Better Search

2023-02-20 11:07 by Staff

It's technically been live now for a few months, but we're happy to officially announce the successful roll-out of a new search mechanism that allows full-text search for all transcripts site-wide. At the top of the homepage and each podcast's list page, you should now see a search bar that allows quick retrieval of text matches on each page's title and body content.

Providing an affordable full-text search system to index hundreds of thousands of documents, without the use of an expensive dedicated server, is no simple feat. To minimize costs while keeping search performance high, we've tried a variety of client-side search tools, like Lunr.js, but these always required constantly building and re-uploading massive indexes every day, or just worked too slowly in the browser given the size of our dataset. Most of these tools were designed to index a simple blog, with a few dozen pages. Not thousands.

We came close to using Sql.js, which worked fairly well in the browser, even if it is still a bit experimental, but its lack of sharding required rebuilding large indexes every day, which wasn't practical.

Eventually, we settled on Pagefindfs, which runs quickly and supports sharding, allowing us to build segmented indexes, so we only have to upload new indexes for the most recent document changes, saving a lot of money and bandwidth.

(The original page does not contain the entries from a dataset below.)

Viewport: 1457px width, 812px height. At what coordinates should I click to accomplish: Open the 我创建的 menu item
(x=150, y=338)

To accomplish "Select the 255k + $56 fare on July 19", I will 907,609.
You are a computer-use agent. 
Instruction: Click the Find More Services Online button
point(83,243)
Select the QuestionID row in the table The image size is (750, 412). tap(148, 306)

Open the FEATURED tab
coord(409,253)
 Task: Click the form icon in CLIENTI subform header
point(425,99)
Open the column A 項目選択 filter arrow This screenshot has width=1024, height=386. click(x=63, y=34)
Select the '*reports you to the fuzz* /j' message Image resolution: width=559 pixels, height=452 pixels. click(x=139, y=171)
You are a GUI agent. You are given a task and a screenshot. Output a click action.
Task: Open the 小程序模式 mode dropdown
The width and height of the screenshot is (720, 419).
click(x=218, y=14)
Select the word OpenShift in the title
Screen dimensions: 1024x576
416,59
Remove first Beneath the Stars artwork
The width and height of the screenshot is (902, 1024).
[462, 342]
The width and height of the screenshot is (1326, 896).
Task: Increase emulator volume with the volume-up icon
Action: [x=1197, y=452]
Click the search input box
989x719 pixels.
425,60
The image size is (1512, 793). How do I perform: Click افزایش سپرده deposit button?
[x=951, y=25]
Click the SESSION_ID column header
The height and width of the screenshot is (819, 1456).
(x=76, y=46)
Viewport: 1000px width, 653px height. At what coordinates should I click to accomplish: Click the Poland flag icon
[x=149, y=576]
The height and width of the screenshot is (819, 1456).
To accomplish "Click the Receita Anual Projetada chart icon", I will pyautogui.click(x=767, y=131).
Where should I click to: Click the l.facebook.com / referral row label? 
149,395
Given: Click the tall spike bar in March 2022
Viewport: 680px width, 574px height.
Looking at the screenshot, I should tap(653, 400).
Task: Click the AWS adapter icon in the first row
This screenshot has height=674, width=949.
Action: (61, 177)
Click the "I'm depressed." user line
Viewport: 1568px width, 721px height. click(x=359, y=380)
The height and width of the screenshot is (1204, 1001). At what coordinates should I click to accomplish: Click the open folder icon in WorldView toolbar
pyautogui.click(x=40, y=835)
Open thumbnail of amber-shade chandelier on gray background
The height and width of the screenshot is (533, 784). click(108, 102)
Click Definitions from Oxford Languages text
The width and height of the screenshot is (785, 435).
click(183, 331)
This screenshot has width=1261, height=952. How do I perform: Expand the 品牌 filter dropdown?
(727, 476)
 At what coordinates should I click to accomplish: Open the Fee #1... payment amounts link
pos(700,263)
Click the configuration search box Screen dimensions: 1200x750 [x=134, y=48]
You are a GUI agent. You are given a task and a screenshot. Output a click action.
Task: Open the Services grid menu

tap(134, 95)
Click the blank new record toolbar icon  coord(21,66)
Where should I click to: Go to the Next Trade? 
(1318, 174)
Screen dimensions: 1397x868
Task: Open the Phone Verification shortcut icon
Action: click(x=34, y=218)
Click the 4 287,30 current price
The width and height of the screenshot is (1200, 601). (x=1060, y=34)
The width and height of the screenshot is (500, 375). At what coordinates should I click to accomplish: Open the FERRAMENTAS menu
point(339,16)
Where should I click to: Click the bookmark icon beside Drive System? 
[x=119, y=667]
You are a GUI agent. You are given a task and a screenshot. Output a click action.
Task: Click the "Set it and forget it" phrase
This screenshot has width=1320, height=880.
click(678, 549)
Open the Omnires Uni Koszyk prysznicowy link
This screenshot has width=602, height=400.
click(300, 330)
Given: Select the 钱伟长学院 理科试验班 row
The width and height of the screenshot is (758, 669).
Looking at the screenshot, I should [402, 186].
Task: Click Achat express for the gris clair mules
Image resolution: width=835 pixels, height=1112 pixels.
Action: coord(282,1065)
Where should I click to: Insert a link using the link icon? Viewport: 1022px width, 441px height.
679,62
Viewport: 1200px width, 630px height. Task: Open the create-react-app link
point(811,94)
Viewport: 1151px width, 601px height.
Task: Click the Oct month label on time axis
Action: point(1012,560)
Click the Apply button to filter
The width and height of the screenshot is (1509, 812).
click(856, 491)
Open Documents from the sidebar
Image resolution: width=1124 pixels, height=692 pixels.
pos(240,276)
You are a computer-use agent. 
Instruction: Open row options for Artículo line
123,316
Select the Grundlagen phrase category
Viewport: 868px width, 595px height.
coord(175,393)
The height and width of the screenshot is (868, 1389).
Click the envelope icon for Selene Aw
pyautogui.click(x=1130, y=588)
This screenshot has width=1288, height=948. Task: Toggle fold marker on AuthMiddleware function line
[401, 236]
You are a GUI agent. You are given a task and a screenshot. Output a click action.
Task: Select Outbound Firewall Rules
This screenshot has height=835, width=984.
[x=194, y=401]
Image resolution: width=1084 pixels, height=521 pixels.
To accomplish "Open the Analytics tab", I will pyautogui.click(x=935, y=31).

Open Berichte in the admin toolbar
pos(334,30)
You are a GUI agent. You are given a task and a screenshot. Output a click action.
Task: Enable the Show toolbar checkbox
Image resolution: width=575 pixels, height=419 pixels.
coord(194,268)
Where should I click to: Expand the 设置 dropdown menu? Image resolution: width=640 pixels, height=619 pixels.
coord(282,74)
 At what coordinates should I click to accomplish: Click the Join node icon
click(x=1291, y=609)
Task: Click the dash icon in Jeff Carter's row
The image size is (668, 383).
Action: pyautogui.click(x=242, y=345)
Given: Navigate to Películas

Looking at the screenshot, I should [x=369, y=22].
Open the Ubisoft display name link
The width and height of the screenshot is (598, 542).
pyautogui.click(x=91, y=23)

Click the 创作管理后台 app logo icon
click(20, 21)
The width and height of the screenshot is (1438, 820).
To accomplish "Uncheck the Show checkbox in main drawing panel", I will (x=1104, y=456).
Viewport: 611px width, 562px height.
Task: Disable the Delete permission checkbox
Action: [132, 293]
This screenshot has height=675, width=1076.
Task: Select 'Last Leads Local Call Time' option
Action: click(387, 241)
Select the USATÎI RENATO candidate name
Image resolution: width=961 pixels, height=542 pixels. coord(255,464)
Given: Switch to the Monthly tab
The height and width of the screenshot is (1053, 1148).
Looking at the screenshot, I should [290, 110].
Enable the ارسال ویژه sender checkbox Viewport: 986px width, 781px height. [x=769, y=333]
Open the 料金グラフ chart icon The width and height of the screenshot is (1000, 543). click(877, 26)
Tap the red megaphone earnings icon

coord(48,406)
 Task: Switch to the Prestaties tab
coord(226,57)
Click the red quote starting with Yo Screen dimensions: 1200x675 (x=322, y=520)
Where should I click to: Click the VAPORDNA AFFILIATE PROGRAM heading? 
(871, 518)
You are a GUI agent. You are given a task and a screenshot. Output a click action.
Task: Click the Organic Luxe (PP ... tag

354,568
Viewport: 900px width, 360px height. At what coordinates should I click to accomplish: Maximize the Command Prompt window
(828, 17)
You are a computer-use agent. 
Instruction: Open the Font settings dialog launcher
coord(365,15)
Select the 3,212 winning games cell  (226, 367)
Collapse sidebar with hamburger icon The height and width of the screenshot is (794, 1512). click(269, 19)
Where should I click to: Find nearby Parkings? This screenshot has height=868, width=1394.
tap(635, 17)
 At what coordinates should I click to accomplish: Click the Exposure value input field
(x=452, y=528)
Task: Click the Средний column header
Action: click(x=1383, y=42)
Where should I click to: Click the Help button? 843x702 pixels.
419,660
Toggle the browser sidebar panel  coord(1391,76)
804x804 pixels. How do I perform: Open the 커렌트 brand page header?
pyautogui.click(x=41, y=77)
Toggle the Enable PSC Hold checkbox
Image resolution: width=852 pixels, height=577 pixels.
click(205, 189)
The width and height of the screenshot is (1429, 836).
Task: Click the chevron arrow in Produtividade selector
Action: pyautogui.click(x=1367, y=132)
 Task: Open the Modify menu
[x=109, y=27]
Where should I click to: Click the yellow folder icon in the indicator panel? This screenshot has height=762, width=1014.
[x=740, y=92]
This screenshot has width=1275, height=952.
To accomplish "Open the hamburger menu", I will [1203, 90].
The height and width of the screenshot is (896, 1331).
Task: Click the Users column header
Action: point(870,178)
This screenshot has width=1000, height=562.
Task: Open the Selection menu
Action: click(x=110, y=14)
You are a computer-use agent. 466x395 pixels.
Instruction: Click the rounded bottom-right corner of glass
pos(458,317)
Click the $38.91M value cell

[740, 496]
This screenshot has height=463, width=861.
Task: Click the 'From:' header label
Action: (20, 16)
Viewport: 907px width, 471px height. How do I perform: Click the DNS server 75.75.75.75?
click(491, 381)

The only limitation it has is that some of the more advanced search features, like filtering by publication date or author, require each transcript page be explicitly tagged with meta data in a specific Pagefindfs syntax. And since we've been building pages for years, long before we ever knew about Pagefindfs, most pages don't contain those tags. As we move forward, new pages will contain Pagefindfs tags, and given time, we might retroactively parse our old documents and insert the appropriate tags.